Clinical importance of biocorrosion of metal implants - experimentation and modeling

Abstract

Medical device materials contain chemicals that pose toxicological problems if released in sufficient quantities in the body. Toxicological risk assessment and prevention by manufacturers include metal surface treatments, in vitro extraction testing and animal experiments to minimize the potential for patients to be exposed to chemicals that may possibly leach out of device materials. Stent retrieval studies by us and others [1.2.3] have shown significant corrosion and leaching of device materials into the body with significant concern by the FDA in numerous recent reports [3,4]. To investigate the peri-implant tissue response to stent biocorrosion, custom made self-expanding nitinol stents (0.7 x 3.3 mm), were implanted in the common carotid artery of male CD1 mice (Project license: CY/EXP/PR.L9/2019). Non-corroded (electropolished) and corroded (heat treated) stents were pre- and post-implantation examined using SEM and also evaluated for Ni ion release (quantified via ICP-MS) in a 60-day immersion test in PBS. Sham-stented samples were also prepared to control for any non-stent related inflammatory effects such as endothelial layer damage caused during catheter guidance. Mice were euthanized under anesthesia at 4 and 8 weeks after surgery and harvested tissue samples were perfusion fixed in situ with 4% PFA for histological analysis which included stent-tissue interaction, thrombus formation, inflammation, and the presence of neointima. A separate group of operated mice was also prepared for nickel ion quantification in peri-implant tissue (dissolved in NaOH and analyzed via ICP-MS).

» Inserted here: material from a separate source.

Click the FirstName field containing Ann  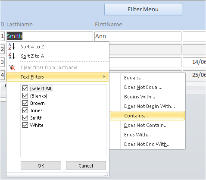coord(138,36)
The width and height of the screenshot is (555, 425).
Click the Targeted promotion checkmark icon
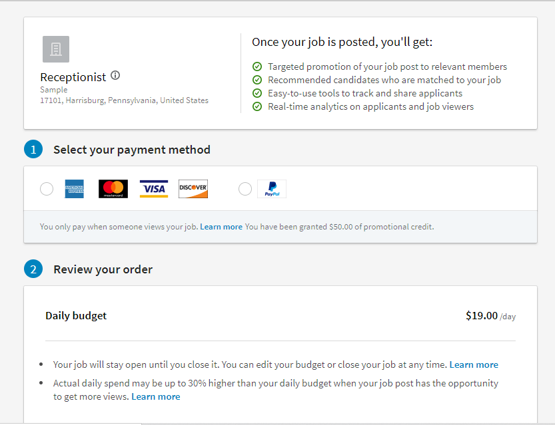(257, 67)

Right before euthanasia, whole blood samples were collected, in citrate prefilled syringes using the cardiac puncture technique, for hematological analysis. Our results indicate that stent surface condition and implantation time affect the development and extent of neointima. The hematological and histological data revealed a significant increase in inflammatory cells, thrombus formation and mature neointima in corroded stented aortas with respect to the electropolished stented aortas. Elevated metal particle contamination, prompted by corroded stents, triggers an inflammatory response. Further studies are warranted to systematically characterize this mechanism that may lead to the development of in-stent restenosis.